An international exchange!
In 2012, Bo Wang from the Reenway Group in Shanghai learned of the work of the SAW Trust and immediately saw the benefits that a program like this could bring to Chinese children. After discussing the idea of a collaboration, we were invited by the Tianyang Foundation and the Xuhui Education Bureau to visit Shanghai to launch SAW China!
This was the beginning of a very enriching partnership that provided new ways for teachers and children to develop their creativity using the SAW philosophy, which has evolved to suit the Chinese education system and culture.
Following the delivery of our very first training workshop in Shanghai, SAW training materials have been translated into Chinese for sharing more widely. A focus group of teachers at Wunan Kindergarten continually experiment with the SAW methodology, adding new topics and lesson plans to SAW books. Teachers from across the Xuhui district are invited to work with Wunan and attend training workshops to learn the SAW philosophy and introduce the practice to new schools.
Click to download SAW China. Written in Mandarin, this book showcases how the SAW initiative was embraced by teaching staff at Wunan and the Xuhui Education Bureau to grow into a valued component of their curriculum.
The benefits of SAW
SAW Projects are proving to be extremely popular in Shanghai.
Most projects involve parent volunteers working with teachers, from the initial planning stages to delivering projects in class. This is a fantastic way of giving parents a positive role in their children’s education and strengthens the teacher-parent relationship.
Since establishing a SAW headquarters at Wunan Kindergarten we have been fortunate enough to be invited to present a variety of workshops to heads of schools, teachers, and education specialists across the city. Our workshops aim to show participants how they can deliver SAW lesson plans and activities within their school to disseminate the SAW approach.

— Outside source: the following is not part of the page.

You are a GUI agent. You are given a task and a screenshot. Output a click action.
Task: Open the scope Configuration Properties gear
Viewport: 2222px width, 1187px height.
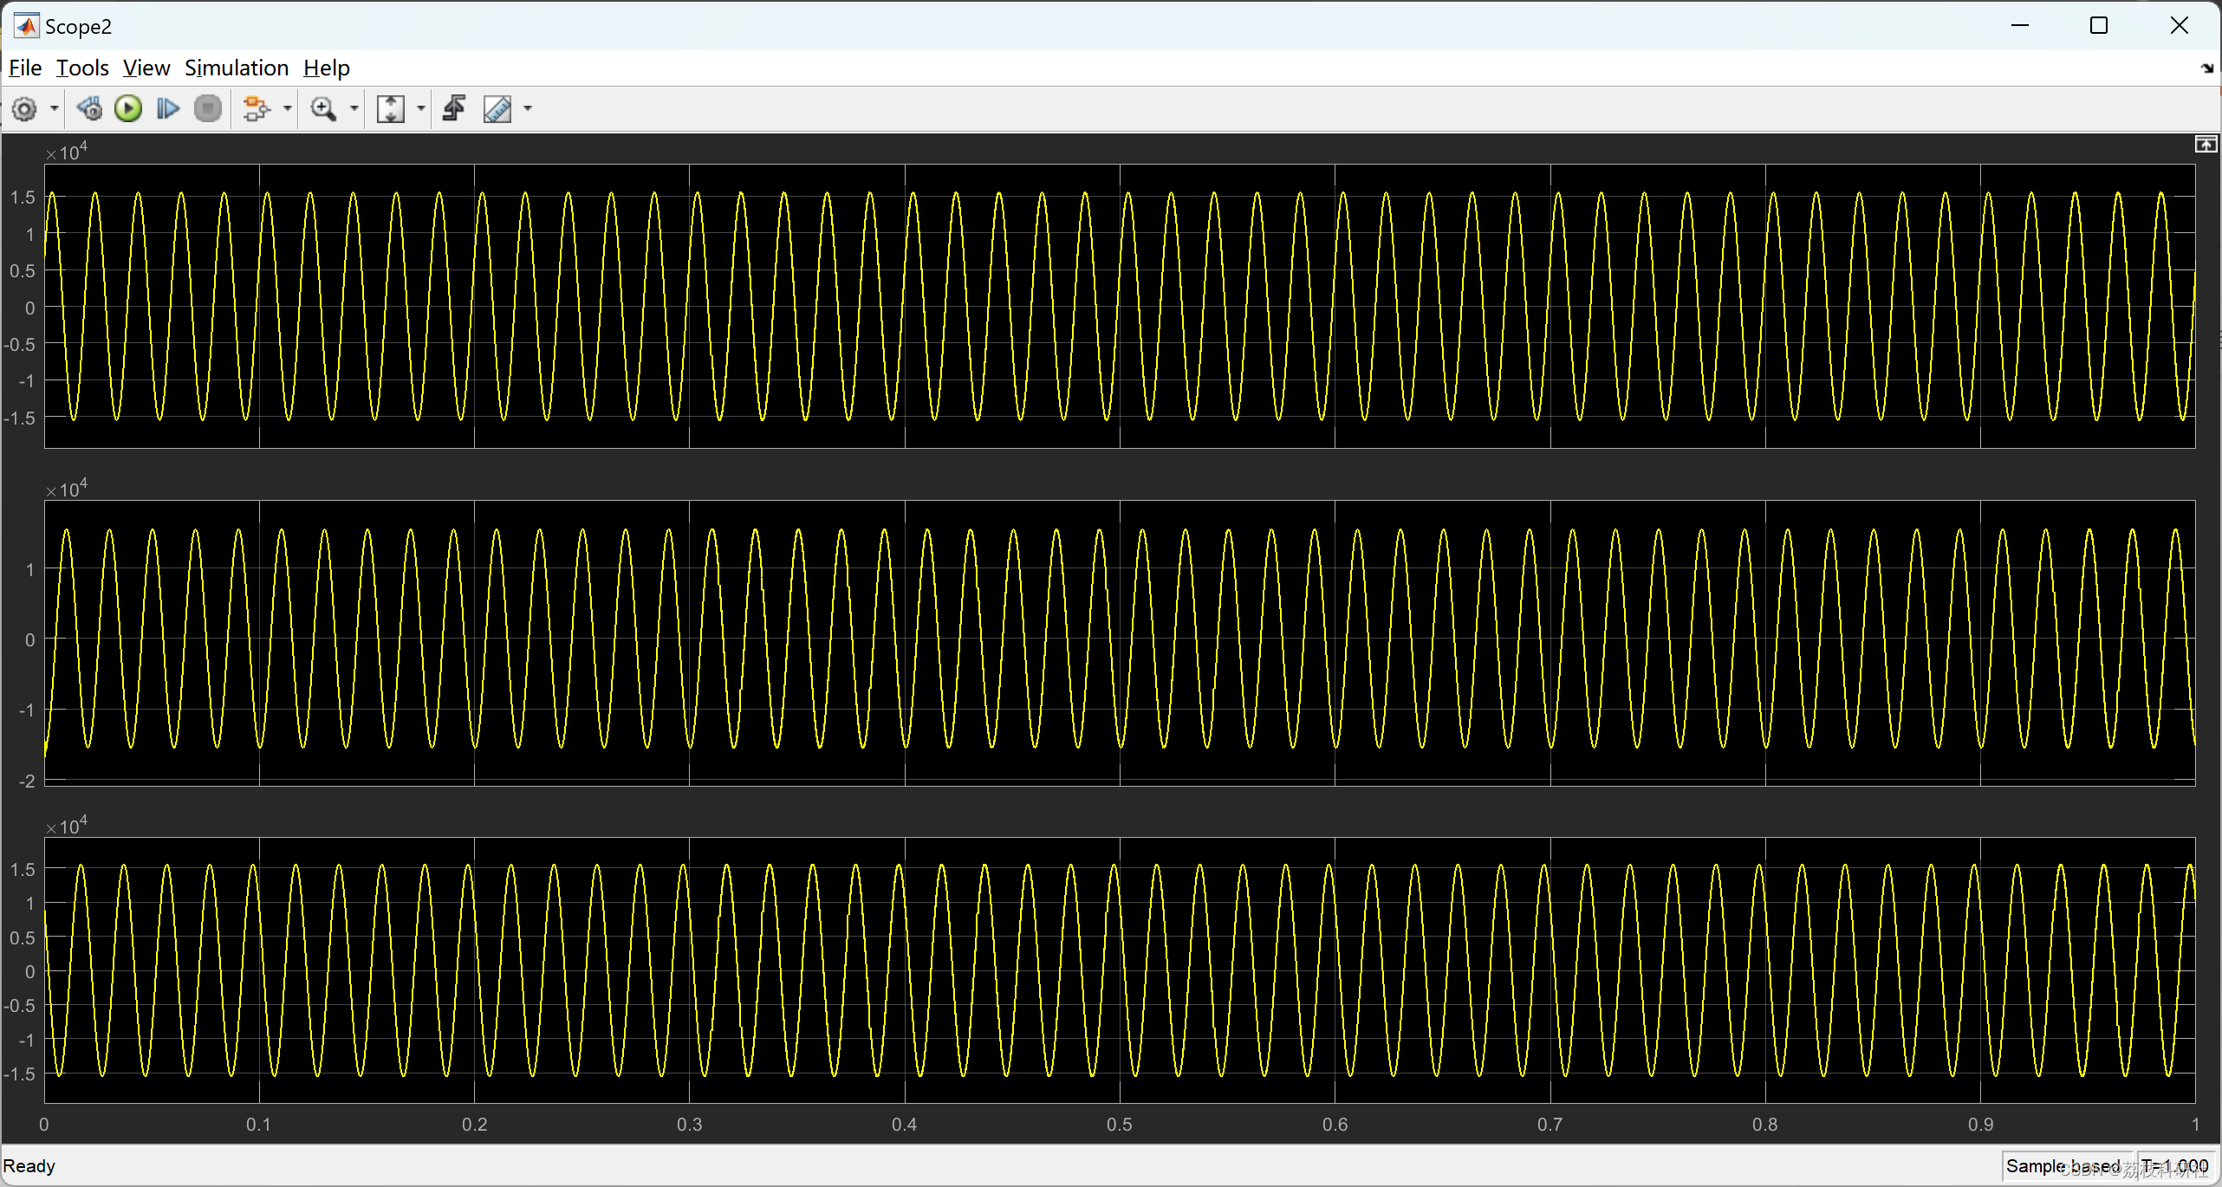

By working with colleagues from Norfolk County Council’s International School Partnership Programme, in subsequent trips to Shanghai we have taken teachers from schools we work with in Norfolk to lead SAW sessions in their partner schools. These schools have then hosted teams of Chinese teachers visiting Norfolk to reciprocate the learning. These trips enable teachers from different cultures to exchange and showcase ideas for SAW topics to inspire a broader range of experiences for pupils in China and the UK. Teachers from Norfolk were particularly impressed by a SAW project at Wunan on the topic of buildings and architecture that utilised blocks of tofu for exploring science and numeracy!
The SAW project has had a great impact on traditional Chinese education philosophy. It gives an innovative approach to young children, teachers, and parents to understand science, art, and writing. As a volunteer, I enjoyed it with the students very much.
Bo Wang from the Reenway Group in Shanghai
Sharing SAW experiences in China
The development of SAW China under the leadership of Headteacher Mrs Min Gong and her team at Wunan Kindergarten, supported by the Xuhui Education Bureau has been awe-inspiring. They have developed many new SAW topics, published books and even built a dedicated SAW classroom (pictured), a feast for the eyes for any science enthusiast or early years practitioner. It’s also one of the pupils favourite places to learn!
We were thrilled to be invited to present SAW at a large event in Shanghai – the Learning Competency; Project-based Learning Conference which took place in November 2018. Together with teacher Crystal Rodriquez from West Earlham Infant School and Headteacher Catrin Parry-Jones from West Earlham Junior School, Norwich, UK, Min Gong, Headteacher at Wunan Kindergarten and our translator Dasheng Zhang, we took to the stage to present SAW to a very large delegation of people from across the international education sector. Attendees included Raymond L. Pecheone from Stanford Graduate School of Education, Sirpa Eskela-Haapenen from the University of Jyväskylä, and Lingyuan Gu, former deputy director of Shanghai Academy of Educational Sciences.
International collaborations are incredibly enriching, they enable us to learn and develop our practice and we’ve made many lasting friendships along the way!